Task inputs Start Marker

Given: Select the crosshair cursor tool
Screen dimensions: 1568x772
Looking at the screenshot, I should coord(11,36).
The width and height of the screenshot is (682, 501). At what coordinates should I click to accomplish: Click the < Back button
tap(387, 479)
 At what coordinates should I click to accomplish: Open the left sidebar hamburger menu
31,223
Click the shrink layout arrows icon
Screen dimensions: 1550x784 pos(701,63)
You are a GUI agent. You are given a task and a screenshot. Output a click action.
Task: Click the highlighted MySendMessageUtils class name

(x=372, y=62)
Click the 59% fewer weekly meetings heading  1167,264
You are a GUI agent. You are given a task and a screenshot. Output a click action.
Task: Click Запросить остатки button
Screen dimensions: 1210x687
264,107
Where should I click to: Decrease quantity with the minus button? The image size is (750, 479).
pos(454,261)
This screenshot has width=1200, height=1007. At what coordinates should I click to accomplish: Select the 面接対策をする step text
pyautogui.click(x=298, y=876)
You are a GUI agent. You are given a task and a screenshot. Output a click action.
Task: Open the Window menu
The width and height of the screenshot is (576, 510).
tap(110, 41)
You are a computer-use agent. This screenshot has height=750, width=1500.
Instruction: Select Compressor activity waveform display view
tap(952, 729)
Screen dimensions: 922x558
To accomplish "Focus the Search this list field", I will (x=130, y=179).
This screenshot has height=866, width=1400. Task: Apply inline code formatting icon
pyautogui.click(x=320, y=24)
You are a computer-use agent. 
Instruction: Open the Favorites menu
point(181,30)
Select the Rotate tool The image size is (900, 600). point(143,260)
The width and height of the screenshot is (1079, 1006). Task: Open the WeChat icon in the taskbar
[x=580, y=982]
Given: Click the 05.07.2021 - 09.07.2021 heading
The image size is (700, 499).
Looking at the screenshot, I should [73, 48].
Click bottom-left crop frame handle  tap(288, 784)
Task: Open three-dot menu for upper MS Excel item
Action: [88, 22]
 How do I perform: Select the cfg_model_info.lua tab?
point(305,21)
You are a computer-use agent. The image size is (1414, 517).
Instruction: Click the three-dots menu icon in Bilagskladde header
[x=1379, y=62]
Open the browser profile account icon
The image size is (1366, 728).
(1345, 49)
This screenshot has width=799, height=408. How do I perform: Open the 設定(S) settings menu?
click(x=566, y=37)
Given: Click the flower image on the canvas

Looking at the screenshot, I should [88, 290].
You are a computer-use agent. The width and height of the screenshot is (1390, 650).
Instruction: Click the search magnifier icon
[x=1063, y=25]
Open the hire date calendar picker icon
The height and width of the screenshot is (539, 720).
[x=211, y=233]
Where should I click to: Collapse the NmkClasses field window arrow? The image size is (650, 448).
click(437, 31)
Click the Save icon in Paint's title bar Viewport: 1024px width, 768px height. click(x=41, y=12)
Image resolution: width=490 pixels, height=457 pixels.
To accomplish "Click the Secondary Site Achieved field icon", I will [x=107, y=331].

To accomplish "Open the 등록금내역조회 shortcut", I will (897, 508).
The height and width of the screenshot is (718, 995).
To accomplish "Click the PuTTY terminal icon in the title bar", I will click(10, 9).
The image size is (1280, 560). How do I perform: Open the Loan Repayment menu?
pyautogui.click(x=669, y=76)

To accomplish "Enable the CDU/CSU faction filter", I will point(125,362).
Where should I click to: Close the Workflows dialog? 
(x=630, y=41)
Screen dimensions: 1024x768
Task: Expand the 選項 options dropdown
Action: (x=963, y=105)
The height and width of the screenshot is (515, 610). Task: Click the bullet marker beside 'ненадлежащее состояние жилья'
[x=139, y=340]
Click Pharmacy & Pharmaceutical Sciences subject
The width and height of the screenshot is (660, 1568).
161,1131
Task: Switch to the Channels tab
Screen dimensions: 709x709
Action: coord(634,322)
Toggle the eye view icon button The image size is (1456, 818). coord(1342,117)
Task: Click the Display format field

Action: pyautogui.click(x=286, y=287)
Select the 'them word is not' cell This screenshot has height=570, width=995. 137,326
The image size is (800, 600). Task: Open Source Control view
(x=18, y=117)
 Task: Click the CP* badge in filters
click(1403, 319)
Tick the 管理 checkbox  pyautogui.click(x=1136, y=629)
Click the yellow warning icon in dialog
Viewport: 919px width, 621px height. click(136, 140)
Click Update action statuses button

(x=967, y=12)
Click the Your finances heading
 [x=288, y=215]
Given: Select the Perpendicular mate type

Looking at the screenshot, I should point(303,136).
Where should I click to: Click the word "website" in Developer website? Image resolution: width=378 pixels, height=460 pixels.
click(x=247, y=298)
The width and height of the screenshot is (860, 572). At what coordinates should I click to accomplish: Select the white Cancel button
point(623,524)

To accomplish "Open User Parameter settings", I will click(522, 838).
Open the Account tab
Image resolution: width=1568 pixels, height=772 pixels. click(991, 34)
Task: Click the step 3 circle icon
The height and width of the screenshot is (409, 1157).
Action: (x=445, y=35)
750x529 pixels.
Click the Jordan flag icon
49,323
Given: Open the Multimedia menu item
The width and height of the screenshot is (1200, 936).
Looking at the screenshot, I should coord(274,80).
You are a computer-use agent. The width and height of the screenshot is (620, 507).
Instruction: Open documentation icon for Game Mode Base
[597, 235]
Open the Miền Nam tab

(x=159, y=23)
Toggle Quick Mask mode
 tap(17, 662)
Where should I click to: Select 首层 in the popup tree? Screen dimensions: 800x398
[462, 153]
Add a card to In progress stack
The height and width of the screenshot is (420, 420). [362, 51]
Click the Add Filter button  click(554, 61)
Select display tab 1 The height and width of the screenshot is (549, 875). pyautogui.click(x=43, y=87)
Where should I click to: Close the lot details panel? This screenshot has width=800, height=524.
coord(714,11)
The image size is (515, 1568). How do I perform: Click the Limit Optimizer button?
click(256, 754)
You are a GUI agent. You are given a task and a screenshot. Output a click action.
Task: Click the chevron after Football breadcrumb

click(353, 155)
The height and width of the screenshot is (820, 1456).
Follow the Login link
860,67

Task inputs End Marker

**What is being asked:** Set the entries above down again, each one exactly as written.

**Your solution:**
Given: Select the crosshair cursor tool
Screen dimensions: 1568x772
Looking at the screenshot, I should coord(11,36).
The width and height of the screenshot is (682, 501). At what coordinates should I click to accomplish: Click the < Back button
tap(387, 479)
 At what coordinates should I click to accomplish: Open the left sidebar hamburger menu
31,223
Click the shrink layout arrows icon
Screen dimensions: 1550x784 pos(701,63)
You are a GUI agent. You are given a task and a screenshot. Output a click action.
Task: Click the highlighted MySendMessageUtils class name

(x=372, y=62)
Click the 59% fewer weekly meetings heading  1167,264
You are a GUI agent. You are given a task and a screenshot. Output a click action.
Task: Click Запросить остатки button
Screen dimensions: 1210x687
264,107
Where should I click to: Decrease quantity with the minus button? The image size is (750, 479).
pos(454,261)
This screenshot has width=1200, height=1007. At what coordinates should I click to accomplish: Select the 面接対策をする step text
pyautogui.click(x=298, y=876)
You are a GUI agent. You are given a task and a screenshot. Output a click action.
Task: Open the Window menu
The width and height of the screenshot is (576, 510).
tap(110, 41)
You are a computer-use agent. This screenshot has height=750, width=1500.
Instruction: Select Compressor activity waveform display view
tap(952, 729)
Screen dimensions: 922x558
To accomplish "Focus the Search this list field", I will (x=130, y=179).
This screenshot has height=866, width=1400. Task: Apply inline code formatting icon
pyautogui.click(x=320, y=24)
You are a computer-use agent. 
Instruction: Open the Favorites menu
point(181,30)
Select the Rotate tool The image size is (900, 600). point(143,260)
The width and height of the screenshot is (1079, 1006). Task: Open the WeChat icon in the taskbar
[x=580, y=982]
Given: Click the 05.07.2021 - 09.07.2021 heading
The image size is (700, 499).
Looking at the screenshot, I should [73, 48].
Click bottom-left crop frame handle  tap(288, 784)
Task: Open three-dot menu for upper MS Excel item
Action: [88, 22]
 How do I perform: Select the cfg_model_info.lua tab?
point(305,21)
You are a computer-use agent. The image size is (1414, 517).
Instruction: Click the three-dots menu icon in Bilagskladde header
[x=1379, y=62]
Open the browser profile account icon
The image size is (1366, 728).
(1345, 49)
This screenshot has width=799, height=408. How do I perform: Open the 設定(S) settings menu?
click(x=566, y=37)
Given: Click the flower image on the canvas

Looking at the screenshot, I should [88, 290].
You are a computer-use agent. The width and height of the screenshot is (1390, 650).
Instruction: Click the search magnifier icon
[x=1063, y=25]
Open the hire date calendar picker icon
The height and width of the screenshot is (539, 720).
[x=211, y=233]
Where should I click to: Collapse the NmkClasses field window arrow? The image size is (650, 448).
click(437, 31)
Click the Save icon in Paint's title bar Viewport: 1024px width, 768px height. click(x=41, y=12)
Image resolution: width=490 pixels, height=457 pixels.
To accomplish "Click the Secondary Site Achieved field icon", I will [x=107, y=331].

To accomplish "Open the 등록금내역조회 shortcut", I will (897, 508).
The height and width of the screenshot is (718, 995).
To accomplish "Click the PuTTY terminal icon in the title bar", I will click(10, 9).
The image size is (1280, 560). How do I perform: Open the Loan Repayment menu?
pyautogui.click(x=669, y=76)

To accomplish "Enable the CDU/CSU faction filter", I will point(125,362).
Where should I click to: Close the Workflows dialog? 
(x=630, y=41)
Screen dimensions: 1024x768
Task: Expand the 選項 options dropdown
Action: (x=963, y=105)
The height and width of the screenshot is (515, 610). Task: Click the bullet marker beside 'ненадлежащее состояние жилья'
[x=139, y=340]
Click Pharmacy & Pharmaceutical Sciences subject
The width and height of the screenshot is (660, 1568).
161,1131
Task: Switch to the Channels tab
Screen dimensions: 709x709
Action: coord(634,322)
Toggle the eye view icon button The image size is (1456, 818). coord(1342,117)
Task: Click the Display format field

Action: pyautogui.click(x=286, y=287)
Select the 'them word is not' cell This screenshot has height=570, width=995. 137,326
The image size is (800, 600). Task: Open Source Control view
(x=18, y=117)
 Task: Click the CP* badge in filters
click(1403, 319)
Tick the 管理 checkbox  pyautogui.click(x=1136, y=629)
Click the yellow warning icon in dialog
Viewport: 919px width, 621px height. click(136, 140)
Click Update action statuses button

(x=967, y=12)
Click the Your finances heading
 [x=288, y=215]
Given: Select the Perpendicular mate type

Looking at the screenshot, I should point(303,136).
Where should I click to: Click the word "website" in Developer website? Image resolution: width=378 pixels, height=460 pixels.
click(x=247, y=298)
The width and height of the screenshot is (860, 572). At what coordinates should I click to accomplish: Select the white Cancel button
point(623,524)

To accomplish "Open User Parameter settings", I will click(522, 838).
Open the Account tab
Image resolution: width=1568 pixels, height=772 pixels. click(991, 34)
Task: Click the step 3 circle icon
The height and width of the screenshot is (409, 1157).
Action: (x=445, y=35)
750x529 pixels.
Click the Jordan flag icon
49,323
Given: Open the Multimedia menu item
The width and height of the screenshot is (1200, 936).
Looking at the screenshot, I should coord(274,80).
You are a computer-use agent. The width and height of the screenshot is (620, 507).
Instruction: Open documentation icon for Game Mode Base
[597, 235]
Open the Miền Nam tab

(x=159, y=23)
Toggle Quick Mask mode
 tap(17, 662)
Where should I click to: Select 首层 in the popup tree? Screen dimensions: 800x398
[462, 153]
Add a card to In progress stack
The height and width of the screenshot is (420, 420). [362, 51]
Click the Add Filter button  click(554, 61)
Select display tab 1 The height and width of the screenshot is (549, 875). pyautogui.click(x=43, y=87)
Where should I click to: Close the lot details panel? This screenshot has width=800, height=524.
coord(714,11)
The image size is (515, 1568). How do I perform: Click the Limit Optimizer button?
click(256, 754)
You are a GUI agent. You are given a task and a screenshot. Output a click action.
Task: Click the chevron after Football breadcrumb

click(353, 155)
The height and width of the screenshot is (820, 1456).
Follow the Login link
860,67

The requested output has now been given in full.